Rish AI is a cutting-edge Mixture of Experts (MoE) transformer model designed for efficient and scalable language understanding and generation. It features sparse routing with 7 experts per token, advanced rotary position embeddings, and optimized attention mechanisms.

## Key Features

- **Sparse Mixture of Experts**: 7 experts with 5 experts activated per token for optimal efficiency
- **Rotary Position Embeddings**: Dynamic RoPE scaling for better long-context handling
- **Grouped Query Attention**: Efficient attention with reduced key/value heads
- **RMSNorm**: Improved normalization for stable training
- **Load Balancing**: Automatic expert load balancing during training

## Usage

### Installation

```bash
pip install transformers
```

### Basic Usage

```python
from transformers import AutoTokenizer, AutoModelForCausalLM

# Load model and tokenizer
model_name = "your-org/RishAI-1B-7B"
tokenizer = AutoTokenizer.from_pretrained(model_name)
model = AutoModelForCausalLM.from_pretrained(model_name)

# Prepare input
text = "Hello, how are you?"
inputs = tokenizer(text, return_tensors="pt")

# Generate response
outputs = model.generate(**inputs, max_length=50, do_sample=True, temperature=0.7)
response = tokenizer.decode(outputs[0], skip_special_tokens=True)
print(response)
```

### Advanced Usage

```python
import torch
from transformers import AutoTokenizer, AutoModelForCausalLM

# Load model with specific configuration
model = AutoModelForCausalLM.from_pretrained(
    "your-org/RishAI-1B-7B",
    torch_dtype=torch.bfloat16,  # For memory efficiency
    device_map="auto"  # Automatic device placement
)

tokenizer = AutoTokenizer.from_pretrained("your-org/RishAI-1B-7B")

# Multi-turn conversation
conversation = [
    {"role": "user", "content": "What is machine learning?"},
    {"role": "assistant", "content": "Machine learning is a subset of AI..."},
    {"role": "user", "content": "Can you give a practical example?"}
]

# Format conversation
formatted_input = tokenizer.apply_chat_template(conversation, tokenize=False)
inputs = tokenizer(formatted_input, return_tensors="pt")

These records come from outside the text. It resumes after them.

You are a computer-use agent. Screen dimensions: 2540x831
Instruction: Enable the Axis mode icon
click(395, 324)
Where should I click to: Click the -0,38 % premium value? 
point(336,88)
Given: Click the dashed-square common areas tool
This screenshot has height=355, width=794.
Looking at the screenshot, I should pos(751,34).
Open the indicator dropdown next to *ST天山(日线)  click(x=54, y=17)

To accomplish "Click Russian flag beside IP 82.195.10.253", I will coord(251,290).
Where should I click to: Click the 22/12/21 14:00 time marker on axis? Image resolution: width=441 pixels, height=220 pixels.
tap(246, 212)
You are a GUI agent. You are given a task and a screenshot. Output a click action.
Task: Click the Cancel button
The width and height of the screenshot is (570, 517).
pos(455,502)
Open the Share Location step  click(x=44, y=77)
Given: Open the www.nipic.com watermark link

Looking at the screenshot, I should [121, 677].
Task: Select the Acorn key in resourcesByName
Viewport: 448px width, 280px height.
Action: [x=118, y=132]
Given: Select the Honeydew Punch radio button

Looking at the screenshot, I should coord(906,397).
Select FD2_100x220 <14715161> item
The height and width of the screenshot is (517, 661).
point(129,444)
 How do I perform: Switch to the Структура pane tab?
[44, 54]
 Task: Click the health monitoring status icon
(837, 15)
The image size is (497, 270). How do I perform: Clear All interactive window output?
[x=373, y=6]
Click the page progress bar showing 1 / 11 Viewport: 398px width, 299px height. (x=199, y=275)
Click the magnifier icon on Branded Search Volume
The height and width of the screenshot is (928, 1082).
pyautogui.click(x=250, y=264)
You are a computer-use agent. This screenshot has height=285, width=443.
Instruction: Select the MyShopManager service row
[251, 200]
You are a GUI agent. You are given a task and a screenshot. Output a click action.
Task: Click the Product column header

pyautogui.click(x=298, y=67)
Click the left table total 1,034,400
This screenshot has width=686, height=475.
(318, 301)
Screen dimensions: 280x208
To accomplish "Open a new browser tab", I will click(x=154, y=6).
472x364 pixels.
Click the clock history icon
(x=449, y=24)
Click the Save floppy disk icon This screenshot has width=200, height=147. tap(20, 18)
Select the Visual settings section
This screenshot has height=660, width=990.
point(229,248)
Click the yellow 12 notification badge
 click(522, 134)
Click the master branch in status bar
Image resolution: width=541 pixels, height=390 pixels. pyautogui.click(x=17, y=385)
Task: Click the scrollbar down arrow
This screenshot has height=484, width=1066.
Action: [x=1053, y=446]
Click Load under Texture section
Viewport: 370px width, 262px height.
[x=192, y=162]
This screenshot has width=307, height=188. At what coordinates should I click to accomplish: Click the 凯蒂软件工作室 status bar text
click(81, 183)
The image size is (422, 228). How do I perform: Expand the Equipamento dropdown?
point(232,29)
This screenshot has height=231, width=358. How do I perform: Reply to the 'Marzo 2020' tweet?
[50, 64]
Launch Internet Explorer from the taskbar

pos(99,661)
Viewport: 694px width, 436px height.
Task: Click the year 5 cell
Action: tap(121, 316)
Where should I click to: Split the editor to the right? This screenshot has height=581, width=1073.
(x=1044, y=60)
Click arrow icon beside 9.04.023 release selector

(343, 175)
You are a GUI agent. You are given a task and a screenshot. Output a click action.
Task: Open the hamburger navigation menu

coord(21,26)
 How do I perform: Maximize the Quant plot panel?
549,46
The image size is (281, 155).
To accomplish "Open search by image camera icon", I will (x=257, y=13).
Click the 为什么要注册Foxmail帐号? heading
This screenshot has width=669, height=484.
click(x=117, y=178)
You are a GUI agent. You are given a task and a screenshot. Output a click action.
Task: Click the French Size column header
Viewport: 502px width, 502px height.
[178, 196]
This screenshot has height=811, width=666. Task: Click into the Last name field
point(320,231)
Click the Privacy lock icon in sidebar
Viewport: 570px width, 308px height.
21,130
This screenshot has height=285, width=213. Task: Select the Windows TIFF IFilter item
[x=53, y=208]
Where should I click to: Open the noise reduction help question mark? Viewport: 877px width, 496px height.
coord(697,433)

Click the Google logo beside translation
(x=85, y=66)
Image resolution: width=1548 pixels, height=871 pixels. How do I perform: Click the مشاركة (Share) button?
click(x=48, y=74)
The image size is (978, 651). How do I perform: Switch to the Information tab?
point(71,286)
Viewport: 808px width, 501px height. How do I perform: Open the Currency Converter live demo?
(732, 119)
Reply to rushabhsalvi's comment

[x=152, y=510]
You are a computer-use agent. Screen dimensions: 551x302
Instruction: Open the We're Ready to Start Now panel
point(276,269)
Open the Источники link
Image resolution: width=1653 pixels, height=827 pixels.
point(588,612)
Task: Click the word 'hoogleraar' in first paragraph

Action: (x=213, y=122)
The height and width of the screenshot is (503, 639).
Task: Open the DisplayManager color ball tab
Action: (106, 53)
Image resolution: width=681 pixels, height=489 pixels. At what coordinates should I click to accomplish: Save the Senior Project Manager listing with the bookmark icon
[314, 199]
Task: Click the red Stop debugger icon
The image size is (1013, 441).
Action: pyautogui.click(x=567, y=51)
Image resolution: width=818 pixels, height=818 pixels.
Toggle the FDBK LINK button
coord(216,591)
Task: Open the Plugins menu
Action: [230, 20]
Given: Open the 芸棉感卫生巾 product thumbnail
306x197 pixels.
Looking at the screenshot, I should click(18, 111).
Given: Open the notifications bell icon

# Generate with controlled parameters
outputs = model.generate(
    **inputs,
    max_length=200,
    temperature=0.8,
    top_p=0.9,
    do_sample=True,
    pad_token_id=tokenizer.eos_token_id
)

response = tokenizer.decode(outputs[0], skip_special_tokens=True)
print(response)
```

### Model Configuration

```python
from transformers import RishAIConfig

# Create custom configuration
config = RishAIConfig(
    vocab_size=100352,
    hidden_size=4096,
    num_hidden_layers=32,
    num_attention_heads=32,
    num_experts=7,           # Number of experts
    num_experts_per_tok=5,   # Experts activated per token
    max_position_embeddings=4096,
    rope_scaling={"rope_type": "dynamic", "factor": 1.0}
)

# Initialize model with config
from transformers import RishAIModel
model = RishAIModel(config)
```

## Model Architecture

### Sparse Mixture of Experts (MoE)
- **Experts**: 7 specialized sub-networks
- **Routing**: Top-5 expert selection per token
- **Load Balancing**: Automatic expert utilization optimization

### Attention Mechanism
- **Grouped Query Attention**: Efficient key/value head reduction
- **Rotary Embeddings**: Position-aware attention with dynamic scaling
- **RMSNorm**: Stable layer normalization

### Training Features
- **Gradient Checkpointing**: Memory-efficient training
- **Flash Attention**: Optimized attention computation
- **Expert Parallelism**: Distributed expert training

## Performance

### Speed
- **Inference**: Optimized for fast generation
- **Training**: Efficient MoE routing and load balancing
- **Memory**: Sparse activation reduces memory footprint

### Quality
- **Perplexity**: Competitive with state-of-the-art models
- **Long Context**: Effective handling of 4K+ token sequences
- **Multitask**: Strong performance across diverse tasks

## Limitations

- Requires significant computational resources for training
- Memory usage scales with number of active experts
- Best performance on modern GPUs with ample VRAM

## Citation

```bibtex
@misc{rishailabs_2026,
    author       = { RishAILabs },
    title        = { RLLM-Base (Revision 552ee30) },
    year         = 2026,
    url          = { https://huggingface.co/RishAILabs/RLLM-Base },
    doi          = { 10.57967/hf/7560 },
    publisher    = { Hugging Face }
}
```

## License

This model is released under the Apache 2.0 license.